Once I joined Ecolint, however, I found a world where almost everyone had to deal with the natural trepidation of dealing with others; almost everyone was a foreigner, meaning that everyone had to adapt and, regardless of their socio-economic status, had to step out of their comfort zone. This placed most students on a relatively equal emotional footing, and forced them to learn about, appreciate, and try to get along with one other. 

Some clichés are true – my eyes were certainly opened to the world! While I had grown up thinking I was learning about Japanese people from Samurai movies and about Indian romance from Bollywood movies, I was now meeting real people from those places, and learning the differences between stereotypes and reality.

Ecolint also shaped my future in the sense that it opened doors for me in terms of further education. Seemingly, every other week, there were representatives from foreign universities (particularly North American ones) who were eager to recruit Ecolint graduates, and, in time, I started entertaining the idea of attending an American or Canadian university. I eventually applied for admission, and was admitted into Dartmouth College (among others), in New Hampshire, where I enjoyed a great four years (on an academic scholarship) before graduating with a degree in International Relations. It is an opportunity I couldn’t have accessed without Ecolint.

Do you have some favourite memories of your time at Ecolint?
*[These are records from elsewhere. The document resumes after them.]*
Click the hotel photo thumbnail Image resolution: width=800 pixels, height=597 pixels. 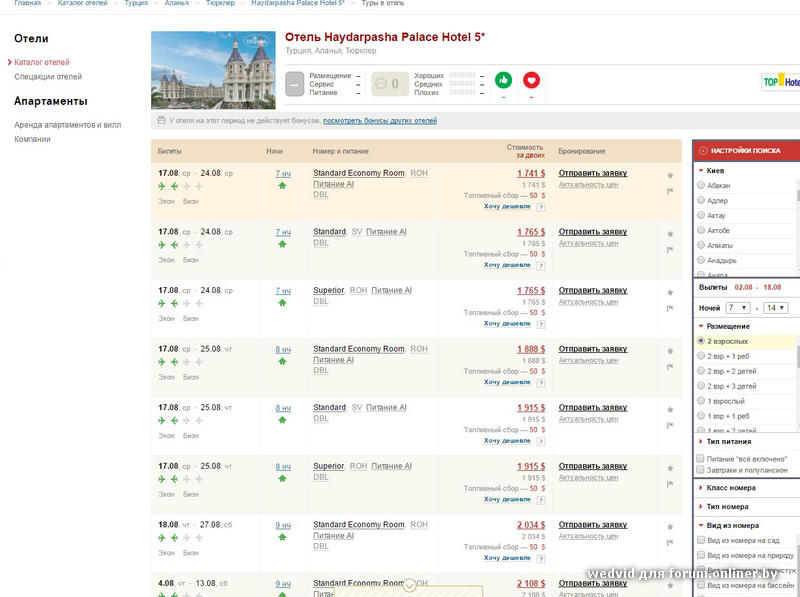coord(213,68)

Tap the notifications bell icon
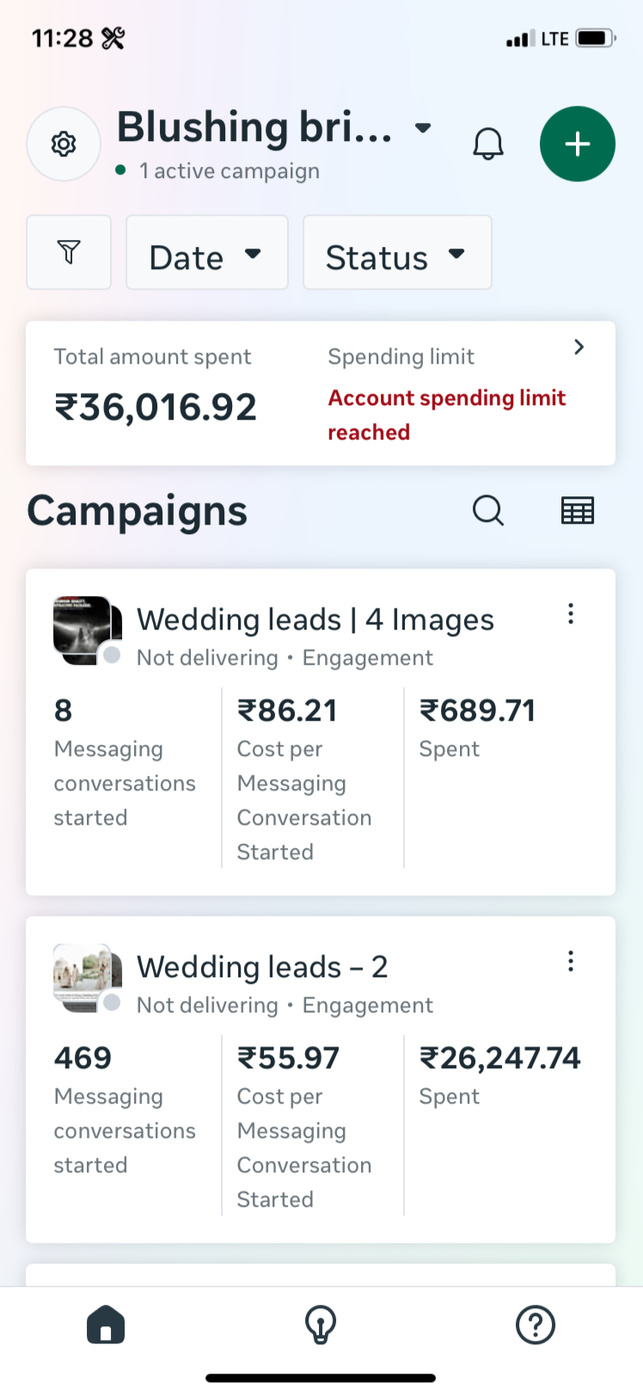488,144
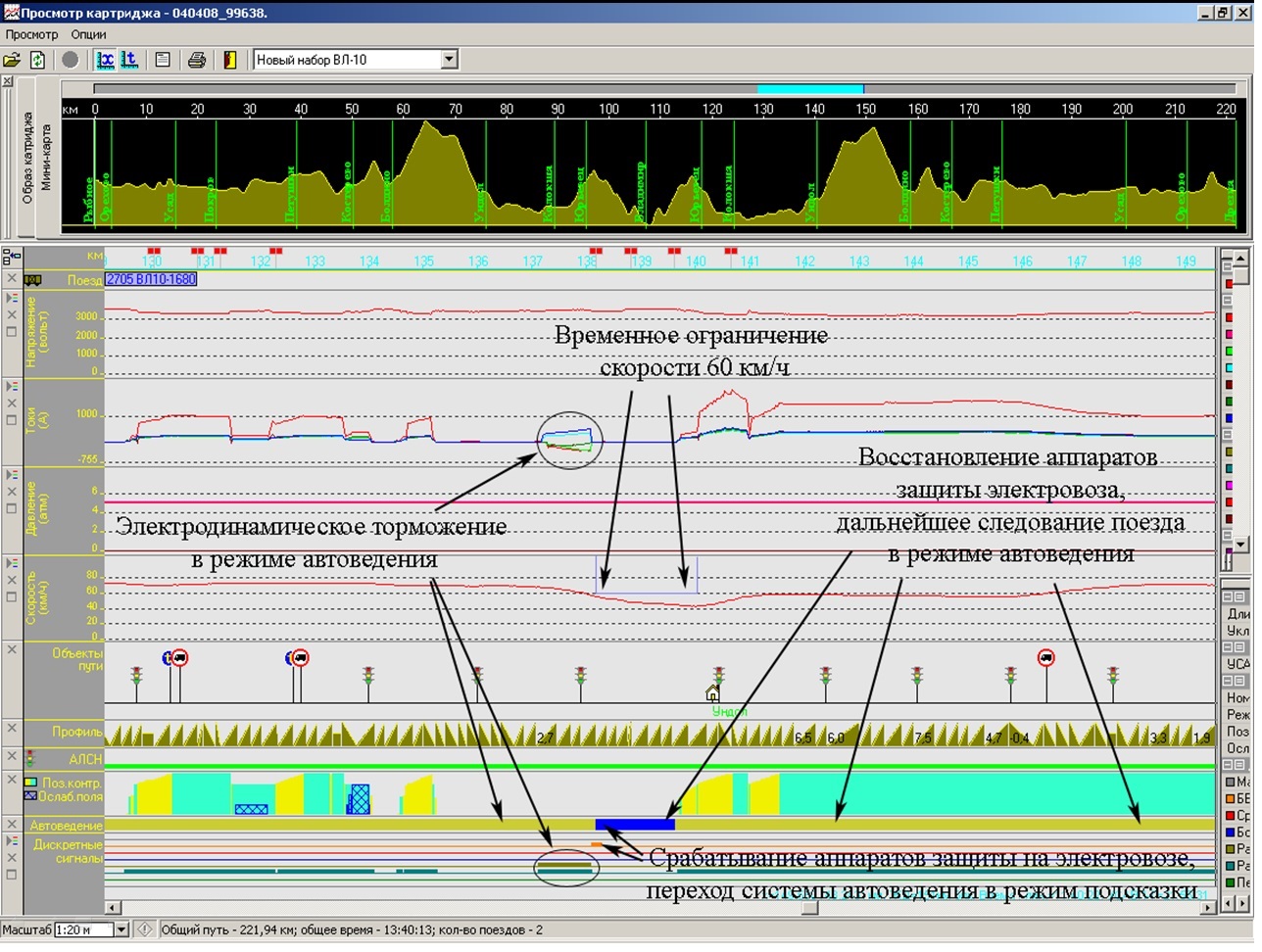1262x952 pixels.
Task: Expand the Скорость panel legend arrow
Action: 12,563
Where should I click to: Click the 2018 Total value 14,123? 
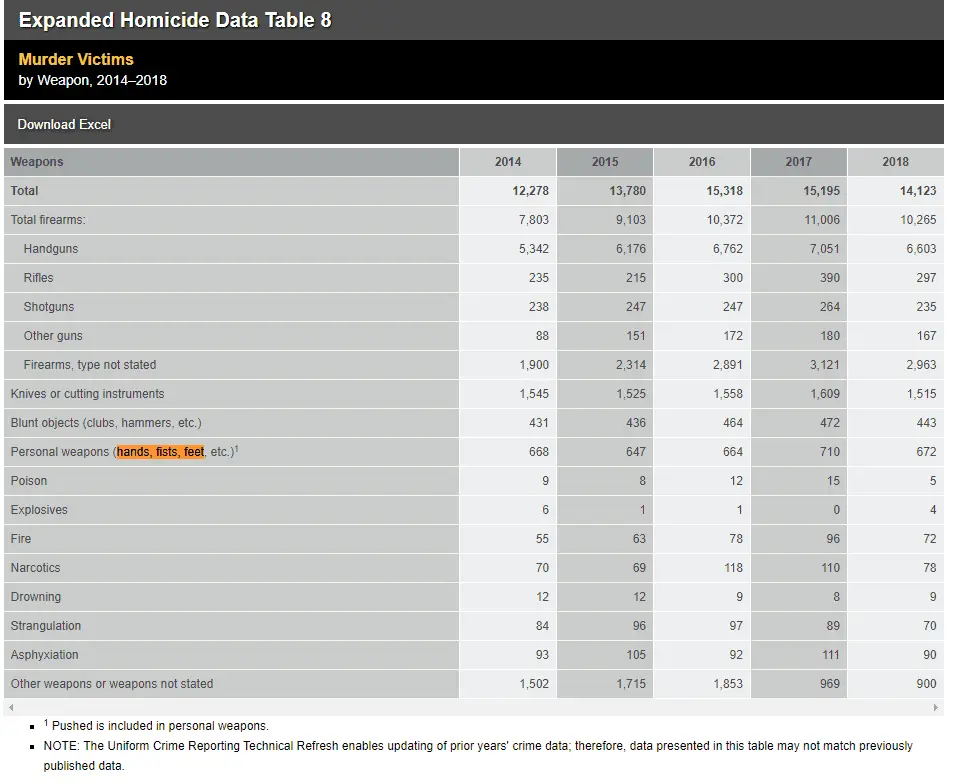tap(917, 191)
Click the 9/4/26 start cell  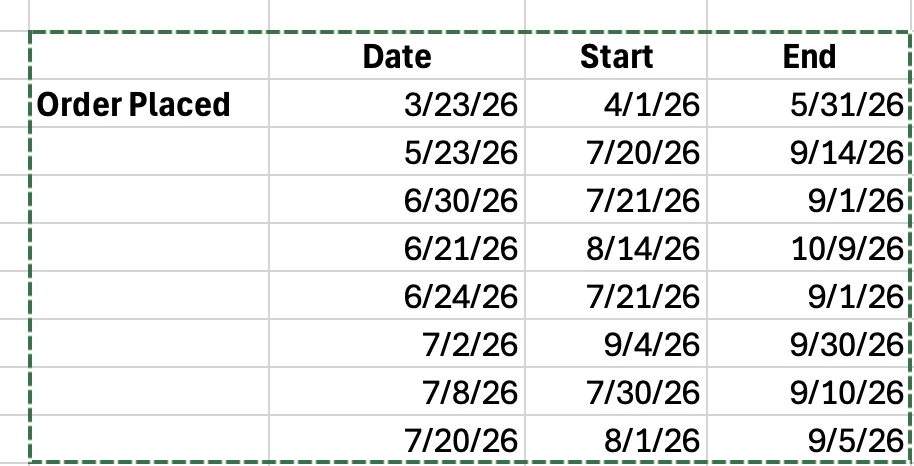[616, 343]
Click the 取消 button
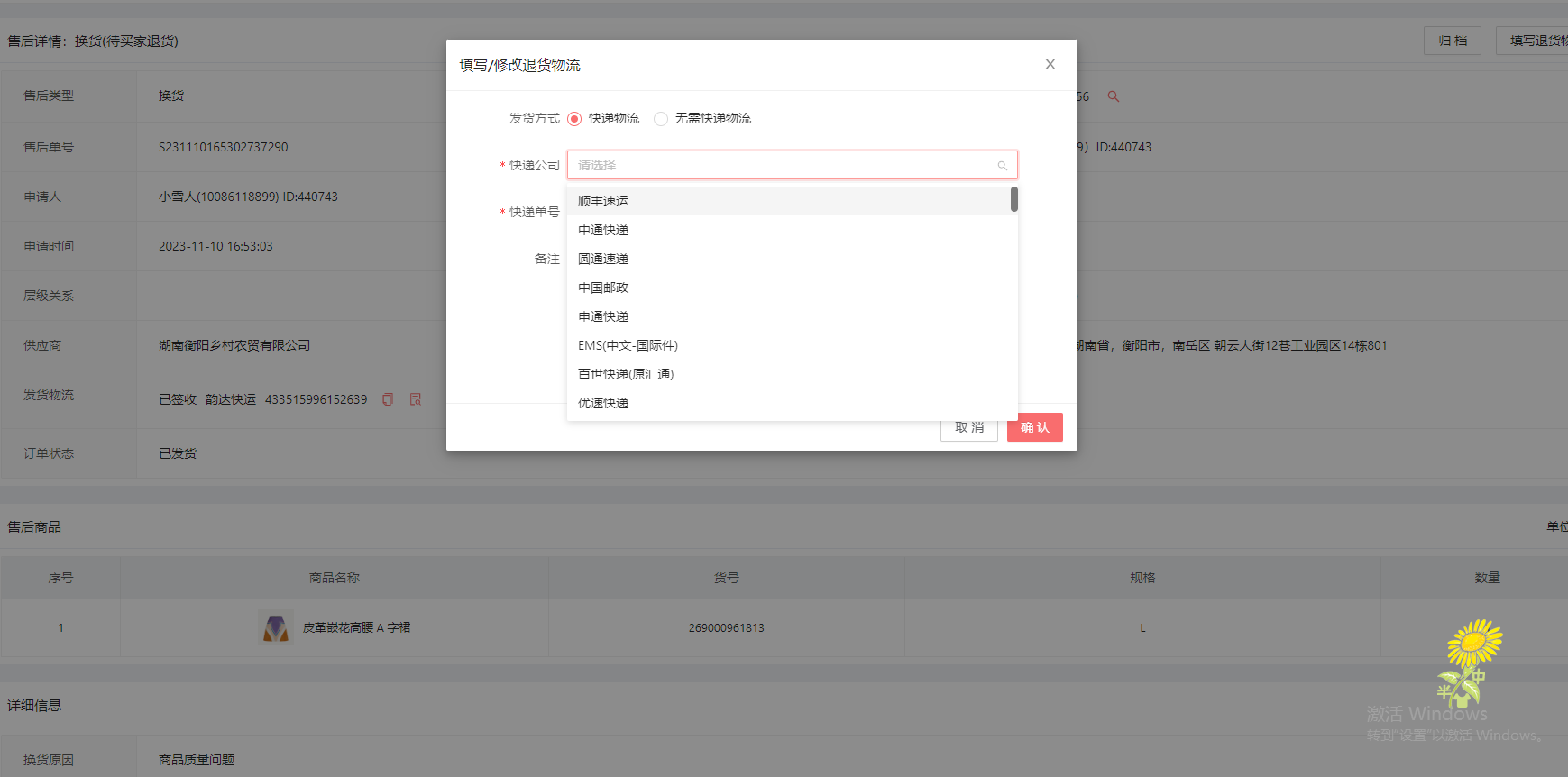The height and width of the screenshot is (777, 1568). click(968, 428)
The graduation cruise on Lac Léman and the Bal des Neiges were certainly highlights! The kermesses were fantastic, too. I remember meeting the mother of a girl I had a crush on, and trying to be very nice and act as politely as I could to make a good impression – it didn’t work, but the food was great!
Ecolint gave me great friendships, including a few friends with whom I still catch up with whenever we’re on the same continent: priceless! And of course, I will never forget the Graduation Ceremony in the Greek Theatre, filling out my CAS hours with Amnesty International (CAS is such a great element of the IB!), and sitting through TOK classes, which spurred my future interest in Philosophy.

Beti (far right) at his graduation in 1996

What would you have to say to those who might want to support the new Scholarship Programme at Ecolint?

Ecolint was ahead of its time in the early 1990s, recognising the value of diversity at a school that would have had no difficulty in attracting only high-paying students and families. 
While I can’t speak for them, I am confident that the friends who got to know me and other scholarship students gained as much as I did from our interactions. 

To me, true education is about giving student the opportunity to see life from a different perspective. We live in a world where excellent classes can be taught at most schools, or even taken online. The added-value of a successful education is more about exercising sound judgement, multiplying connections and cultivating openness; this can only be gained through exposure to people from all walks of life.

From a humanitarian point of view, I can think of few things worse for someone than having his or her potential to better the world be thwarted by lack of opportunity. Conversely, I can think of nothing better than to give an opportunity to someone to realise their potential.

(As an aside - I am currently watching a new Netflix documentary about Bill Gates – I highly recommend it! While most of us are a few hundred years from having the financial means he has, it is a good reminder that with some imagination, modest contributions can lead to massive changes for individuals and whole communities.)